(Beginning of TEXT SHOWN)

Welcome to RGT’s documentation!

Contents:

class GenomicRegion.GenomicRegion(chrom, initial, final, name=None, orientation=None, data=None, proximity=None)

This class describes a genomic region.

Define a GenomicRegion on [initial, final) on a particular chromosome.

Methods:

extend(left, right): Extend the region to the left and right side. Negative values are allowed.

overlap(region): Return true if region overlaps with argument-region, otherwise false.

Authors: Ivan G. Costa, Manuel Allhoff

distance(y)

Return the distance between two GenomicRegions. If overlapping, return 0; if on different chromosomes, return None

extend(left, right)

Extend GenomicRegion both-sided

extract_blocks()

Extract the block information in self.data in to GenomicRegionSet

get_data(as_list=False)

Return data as string (with special separating character (_$_)) or as list

overlap(region)

Return True, if GenomicRegion overlaps with region, else False.

class AnnotationSet.AnnotationSet(gene_source, tf_source=None, alias_source=None, filter_havana=True, protein_coding=False, known_only=True)

Annotation of genes and TFs’ PWMs.

class DataType

Data type constants.

class AnnotationSet.GeneField

Gtf fields constants.

class AnnotationSet.ReturnType

Return type constants.

class AnnotationSet.TfField

Mtf fields constants.

AnnotationSet.exact_mapping(caps=True)

Maps (O(n log n)) exact entries of self.gene_list’s gene names with self.tf_list’s gene names. The mapping populates self.mapping_list with

AnnotationSet.fix_gene_names(gene_set, output_dict=False, mute_warn=False)

(End of TEXT SHOWN)

Could you reproduce the RGT documentation from "Welcome to RGT’s" up to and including "orientation=None, data=None, proximity=None)", word for word?

(Beginning of EXTRACTED ENTRIES)

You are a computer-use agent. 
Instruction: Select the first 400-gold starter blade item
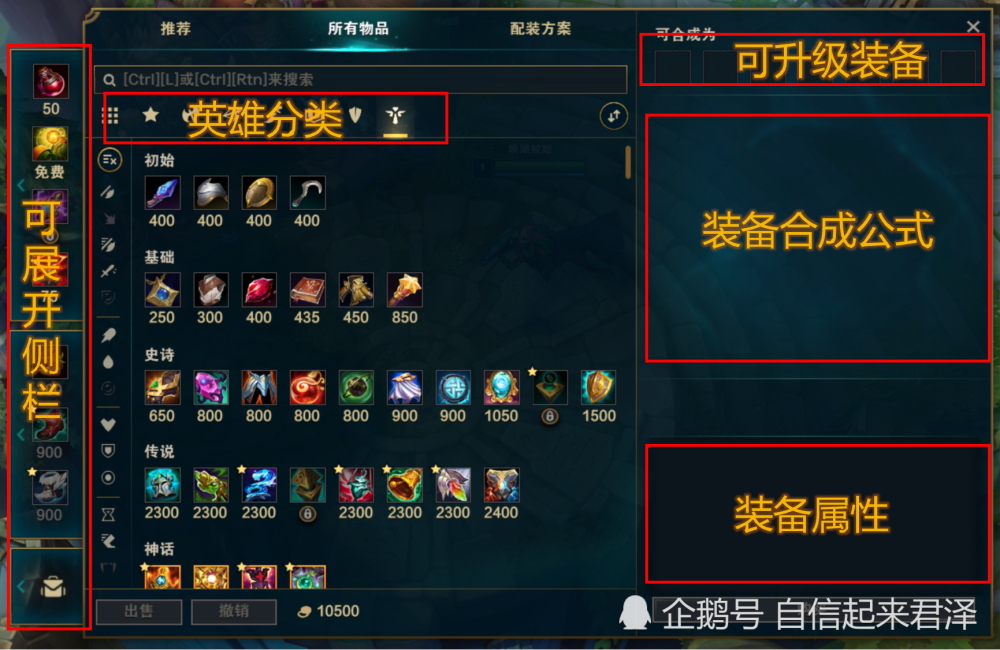coord(162,193)
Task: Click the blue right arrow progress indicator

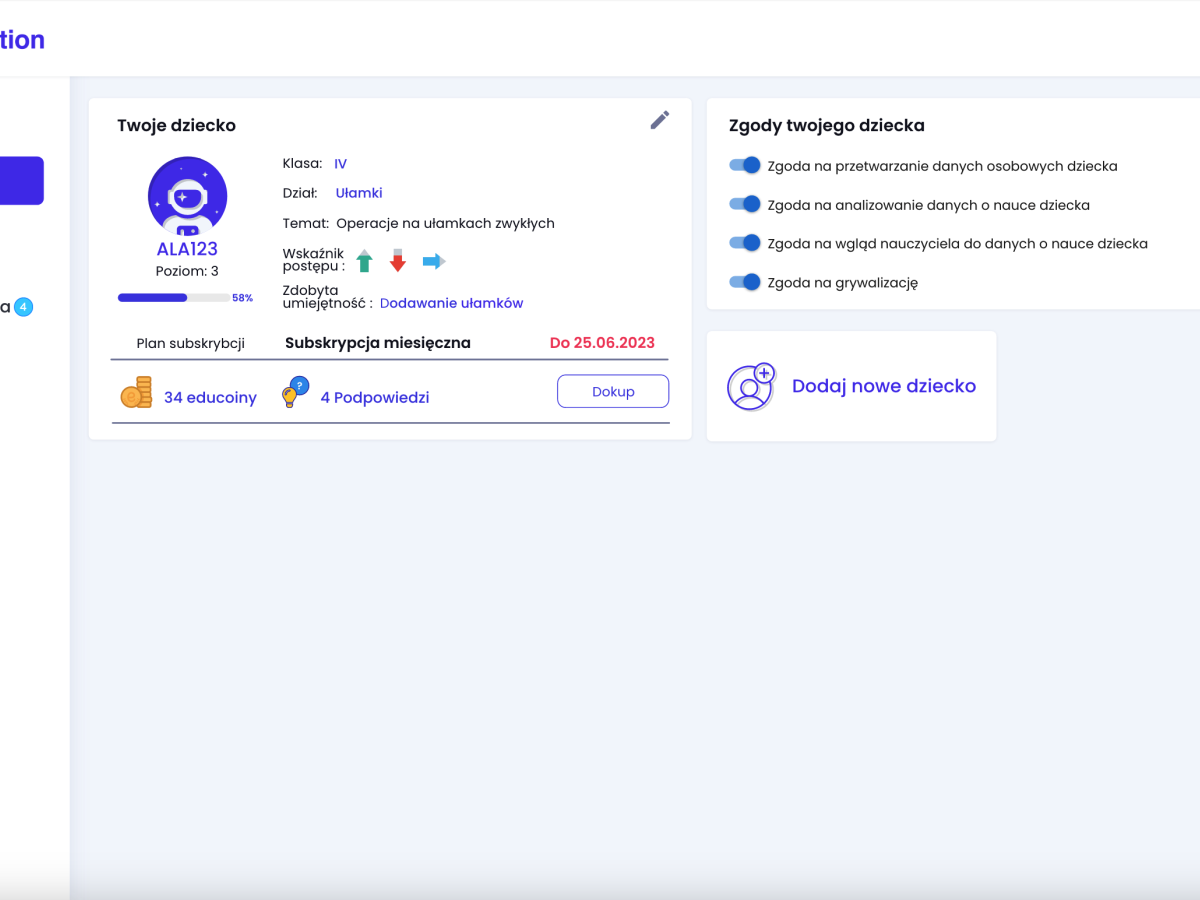Action: click(x=433, y=262)
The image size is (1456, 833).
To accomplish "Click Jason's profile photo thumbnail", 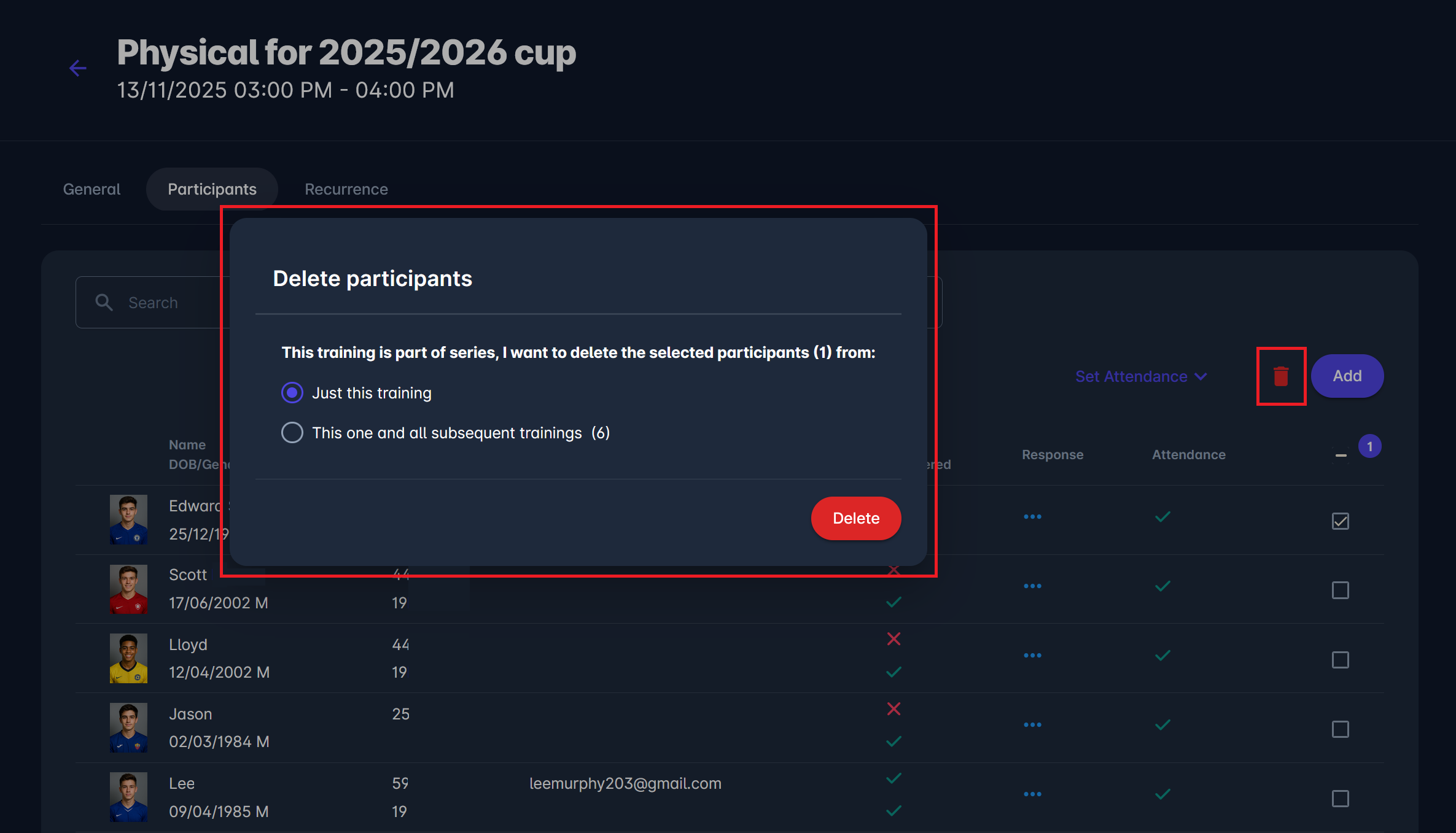I will 128,727.
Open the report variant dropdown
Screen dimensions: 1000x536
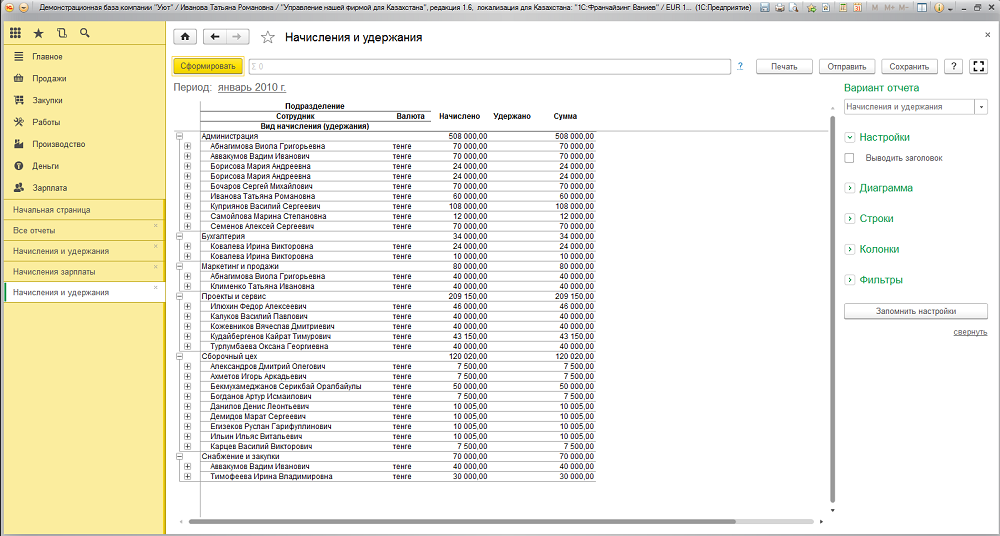point(981,106)
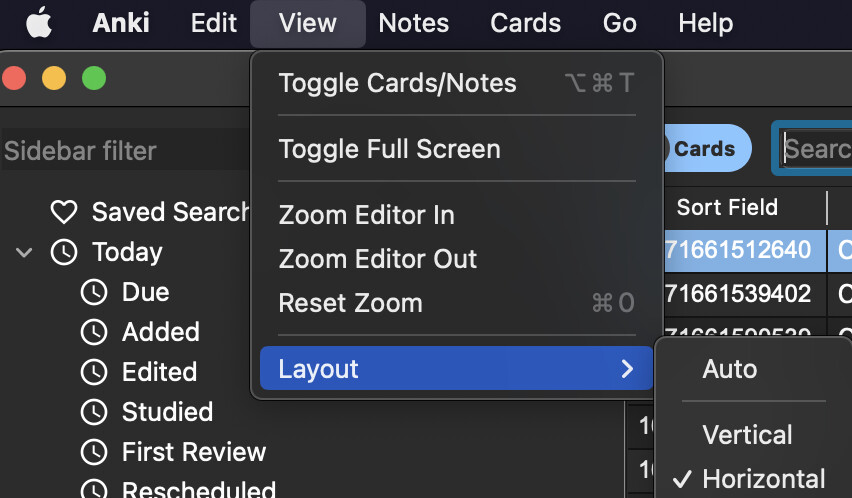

(End of EXTRACTED ENTRIES)

- SOLUTION TO THE PROBLEM
Welcome to RGT’s documentation!

Contents:

class GenomicRegion.GenomicRegion(chrom, initial, final, name=None, orientation=None, data=None, proximity=None)